Correlations of the first time point value and the 6 month change in serum KL-6 or SP-D with the 6 month change in % FVC or % DLCO are shown in table 2. At the first time point, neither serum KL-6 nor SP-D was significantly correlated with the 6 month change in % FVC or % DLCO. Correlations of biomarker changes with the PFT results are also shown in table 2. The change in serum KL-6 significantly correlated with those in % FVC and % DLCO (rs= −0.38, p<0.01; rs= −0.33, p=0.01, respectively). The change in serum SP-D was also significantly associated with that in % FVC (rs= −0.37, p<0.01), while the change in serum SP-D was not correlated with that in % DLCO (rs= −0.14, p=0.32).
TABLE 2.
Correlations between serum biomarkers and 6 month change in physiological parameters
| 6 month change in FVC % predicted | 6 month change in DLCO % predicted | |||
| rs | p-value | rs | p-value | |
| First time point | ||||
| Serum KL-6 | −0.25 | 0.07 | −0.13 | 0.36 |
| Serum SP-D | −0.09 | 0.51 | −0.07 | 0.63 |
| 6 month change | ||||
| Serum KL-6 | −0.38 | <0.01 | −0.33 | 0.01 |
| Serum SP-D | −0.37 | <0.01 | −0.14 | 0.32 |
FVC: forced vital capacity; DLCO: diffusing capacity of the lung for carbon monoxide; KL-6: Krebs von den Lungen-6; SP-D: surfactant protein-D.
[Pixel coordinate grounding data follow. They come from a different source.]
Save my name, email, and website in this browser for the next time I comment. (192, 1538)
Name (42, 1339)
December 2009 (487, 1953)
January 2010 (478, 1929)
Predictors for overall survival
During the observation period, which was an average of 647 days (range, 127–2019 days), 22 (29.3%) patients died. The causes of death were acute exacerbation in 8 (36.4%) patients, chronic respiratory failure in 4 (18.2%), pulmonary infection in 4 (18.2%), lung cancer in 1 (4.5%), and other causes not associated with pulmonary diseases in 4 (18.2%). One patient (4.5%) died of an unknown cause. Only two patients underwent lung transplantation.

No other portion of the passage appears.